# 閱讀選段
________

故宅入夢,夢入故宅

陣陣熱浪將即將北上的火車緩緩推出站台,又到六月底,歸家季。

依舊習慣性地默默坐在某節車廂的某個角落,貪心地欣賞著玻璃窗外不停變幻的景象,靜靜地回顧著一整個學期的所做所得。簾幕間的山林雲霧總是在不經意間觸動心底,就像終於遂願,在肆意走筆的水墨軸卷中穿梭游賞了一番,竟會生出些許感動來。我一直嚮往的煙雨江南,又一次被遠遠地落在身後。咔嚓的火車聲中,我是個歸人,也是個過客。

一頓晚餐的時間,天空就由一片暖意的橙紅變成了靜默的藍紫色。車廂里還彌散著泡麵的味道,這是旅途特有的氣息,伴隨著車廂里每一個人從一個地方來到另一個地方而不察覺,甚至在夜間更加讓人覺得也許火車的每一次停靠,都只是一瞬間空間的轉移。

車廂里的廣播息了,燈暗下來,白天沸騰的人聲也漸漸消失,只剩下轉動的車輪在振動中發出耳朵也麻木了的咔嚓聲。看不到星光月色的夜空和遠處閃爍著微光的村鎮一片朦朧。

昏黃的路燈下,我推開家裡的大門,十幾年形成的步子帶著我穿過院子,跨上台階,掀開門帘,進到屋子裡。媽媽還是像前幾次一樣早早熬好了熱騰騰的小米南瓜粥,老爸正收拾東西準備出車,爺爺房間裡傳出了起床的聲音,妹妹卻還抱著她的小熊在被窩裡酣睡。我詳細審度著半年來家裡的變化,卻驚奇而又欣慰地發現家裡還是走時的模樣,到處都透著無比的親切,讓我忍不住在每個屋子間走來走去。

________

# 記錄資料

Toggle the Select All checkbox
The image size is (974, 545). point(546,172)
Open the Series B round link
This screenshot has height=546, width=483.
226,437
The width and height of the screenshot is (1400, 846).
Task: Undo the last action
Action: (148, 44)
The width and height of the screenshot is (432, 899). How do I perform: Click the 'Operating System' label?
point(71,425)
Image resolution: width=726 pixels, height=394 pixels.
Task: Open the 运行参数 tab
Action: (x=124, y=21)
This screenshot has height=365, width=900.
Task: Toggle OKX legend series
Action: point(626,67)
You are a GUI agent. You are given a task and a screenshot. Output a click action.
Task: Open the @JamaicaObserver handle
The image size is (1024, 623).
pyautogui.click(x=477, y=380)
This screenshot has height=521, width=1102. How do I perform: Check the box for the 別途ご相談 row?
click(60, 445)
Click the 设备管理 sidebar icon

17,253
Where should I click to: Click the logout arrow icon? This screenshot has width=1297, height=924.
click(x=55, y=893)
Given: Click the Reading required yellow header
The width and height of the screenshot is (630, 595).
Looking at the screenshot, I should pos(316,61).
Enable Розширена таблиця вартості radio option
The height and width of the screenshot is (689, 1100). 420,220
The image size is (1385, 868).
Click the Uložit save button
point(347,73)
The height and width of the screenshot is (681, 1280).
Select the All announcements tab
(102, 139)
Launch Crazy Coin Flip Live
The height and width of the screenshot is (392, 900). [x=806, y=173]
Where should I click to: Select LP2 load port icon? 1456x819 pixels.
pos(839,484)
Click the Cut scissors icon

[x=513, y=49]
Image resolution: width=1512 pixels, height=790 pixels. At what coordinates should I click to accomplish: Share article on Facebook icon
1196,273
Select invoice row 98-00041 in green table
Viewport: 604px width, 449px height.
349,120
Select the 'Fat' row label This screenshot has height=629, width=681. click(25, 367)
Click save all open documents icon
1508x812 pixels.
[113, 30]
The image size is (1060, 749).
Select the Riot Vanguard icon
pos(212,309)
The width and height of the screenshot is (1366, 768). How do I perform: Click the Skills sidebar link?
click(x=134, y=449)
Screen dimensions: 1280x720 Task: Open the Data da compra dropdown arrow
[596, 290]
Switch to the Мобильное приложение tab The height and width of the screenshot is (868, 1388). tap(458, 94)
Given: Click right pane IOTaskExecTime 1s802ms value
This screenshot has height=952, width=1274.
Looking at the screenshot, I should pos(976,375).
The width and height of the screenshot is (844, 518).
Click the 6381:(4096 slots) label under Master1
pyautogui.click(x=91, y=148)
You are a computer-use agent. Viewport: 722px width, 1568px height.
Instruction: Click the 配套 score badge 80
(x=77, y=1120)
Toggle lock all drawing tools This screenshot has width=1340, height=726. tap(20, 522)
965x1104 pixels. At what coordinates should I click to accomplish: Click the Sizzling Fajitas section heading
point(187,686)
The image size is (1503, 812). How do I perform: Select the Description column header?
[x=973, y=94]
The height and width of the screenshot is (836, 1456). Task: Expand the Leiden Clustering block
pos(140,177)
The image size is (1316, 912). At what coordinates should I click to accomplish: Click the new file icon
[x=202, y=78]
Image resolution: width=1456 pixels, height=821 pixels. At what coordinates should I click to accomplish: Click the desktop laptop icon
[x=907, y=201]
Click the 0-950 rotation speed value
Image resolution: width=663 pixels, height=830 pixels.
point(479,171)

________

# 練習目標
請接續這篇記述乘火車返家的散文，自其末句之後續寫下去。 上方各行記錄於本練習中無須參考。

# 練習結果
一躍而出的太陽照亮了整個田野,仿佛一夜之間那些高矮層疊的丘陵就下降消失,變成了廣漠的平原。天亮了,就意味著快到家了,想到去年過年時剛剛搬進的新家就不禁覺得很開心,這時才意識到,昨晚夢裡的那幢老房子,早已消失得連痕跡也不曾留下。而我每次夢見家,每次夢見親人,卻都是在這裡,那個全家人盼了很久,又花了我整整一個假期的時間打掃清理布置的新家好像從不曾存在過。外婆家也是這樣,搬家快十年了,夢中的外婆家總是那個玩瘋了好幾個小孩子的大院子。

為什麼入夢的總是故宅,即便新家才是更漂亮更舒適的那個?為什麼夢中的我總會在故宅里蹣跚許久,而那場景就像它們還真真實實的存在著從不曾有拆遷這回事?夢裡發生的家裡的事,關乎現在的所想所惑,而背景卻又總是在過去的某些時間。難道那些給人以歸屬感的場景真的在另一個時空實現了一種永恆?

也許是因為習慣。從我們明白事情,會做事情,開始形成習慣的那一天起,所有的習慣都依附在了那生活在老宅子裡的一家人身上,血脈的傳承和生活方式的影響給一個正在形成思想的生命體帶來的是多么深遠的作用!它就像是植入了一個根,任憑你今後去到多遠的地方,長成什麼樣,它都深深地扎在人心裡最深的地方。

也許是因為記憶。當我們從一個赤裸裸的嬰兒發育到大腦可以形成模糊的記憶,成長中的點點滴滴或有或無或深或淺地在腦海中留下了印記,而總有那么些人和事,是你留戀的,牽掛的,懷念的。終於有一天,這些回憶和掛念成為了人格的一部分,而那承載了無數溫情的故宅就是這些人格的落腳點。如今故宅已逝,人格只有失落,唯獨在夢裡在記憶里,才找得回它的家。

這都是對生命的的溯尋吧,循著習慣和記憶的線索一路尋來,到處都是親人的微笑,而那個魂牽夢繞的故宅正是成長的溫床和見證。

作為城市化進程中那批典型的物質受益者之一,我們一家人搬進了寬敞明亮的高層住宅,那幢舊宅和它周圍的一草一木全都隨著城市道路的建設和商業區的興起而消失的無影無蹤,連個供我們回憶的念相也沒有留下。一定還有很多人像我一樣,一路成長生活的痕跡就這樣湮沒在一個到處是鉤機和塔吊的時代,整個城鎮都變得熟悉而又陌生,卻在這個過程中誕下會對這些新事物熟悉的下一代。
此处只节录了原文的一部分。